▶ [Source extract]
Studio album by Fiona Fung
- Released: 20 November 2008
- Genre: Pop
- Length: 1:01:54
- Language: Cantonese, Mandarin, English, Japanese
- Label: Sony Music
- Producer: Chan Kwong-wing

Fiona Fung chronology
|  | A Little Love (2008) | Sweet Melody (2010) |

= A Little Love (album) =

A Little Love is the debut studio album by Hong Kong–based artist Fiona Fung, under the label Sony Music.

The album has two editions. The CD + DVD edition was released on 20 November 2008, which was the first edition. It features three music videos and a video of Fiona's Tokyo trip. The second edition being, in Blu-spec CD format, was subsequently released on 13 January 2010.

The records were pressed in Japan to ensure perfect sound quality.

▶ [Data entries]
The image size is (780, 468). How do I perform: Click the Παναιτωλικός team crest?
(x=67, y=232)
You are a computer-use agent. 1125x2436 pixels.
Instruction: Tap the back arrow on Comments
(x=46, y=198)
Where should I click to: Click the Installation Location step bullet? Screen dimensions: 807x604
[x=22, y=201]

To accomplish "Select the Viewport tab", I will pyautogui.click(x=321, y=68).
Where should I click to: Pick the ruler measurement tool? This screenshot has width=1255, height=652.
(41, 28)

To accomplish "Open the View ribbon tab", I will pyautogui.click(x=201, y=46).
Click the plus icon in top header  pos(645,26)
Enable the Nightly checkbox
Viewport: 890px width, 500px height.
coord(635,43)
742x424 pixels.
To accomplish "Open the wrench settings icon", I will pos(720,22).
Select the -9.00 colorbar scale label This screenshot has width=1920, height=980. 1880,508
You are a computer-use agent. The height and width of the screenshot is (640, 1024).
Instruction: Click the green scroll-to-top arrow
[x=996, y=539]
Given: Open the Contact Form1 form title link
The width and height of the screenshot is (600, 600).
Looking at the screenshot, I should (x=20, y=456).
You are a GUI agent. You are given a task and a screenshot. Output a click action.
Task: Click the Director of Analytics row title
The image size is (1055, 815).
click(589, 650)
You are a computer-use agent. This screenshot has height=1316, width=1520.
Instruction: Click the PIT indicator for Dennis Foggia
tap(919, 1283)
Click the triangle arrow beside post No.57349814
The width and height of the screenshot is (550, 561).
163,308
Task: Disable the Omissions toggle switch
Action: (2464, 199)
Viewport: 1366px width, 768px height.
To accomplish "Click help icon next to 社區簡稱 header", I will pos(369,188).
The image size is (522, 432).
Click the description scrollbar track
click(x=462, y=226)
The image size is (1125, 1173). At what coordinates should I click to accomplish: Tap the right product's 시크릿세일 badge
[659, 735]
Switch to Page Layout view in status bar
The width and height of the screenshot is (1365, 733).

▶ [Task description] Copy out the part of the album text from "Studio album by Fiona" up to and including "label Sony Music.", word for word.

▶ [Completed task]
Studio album by Fiona Fung
- Released: 20 November 2008
- Genre: Pop
- Length: 1:01:54
- Language: Cantonese, Mandarin, English, Japanese
- Label: Sony Music
- Producer: Chan Kwong-wing

Fiona Fung chronology
|  | A Little Love (2008) | Sweet Melody (2010) |

= A Little Love (album) =

A Little Love is the debut studio album by Hong Kong–based artist Fiona Fung, under the label Sony Music.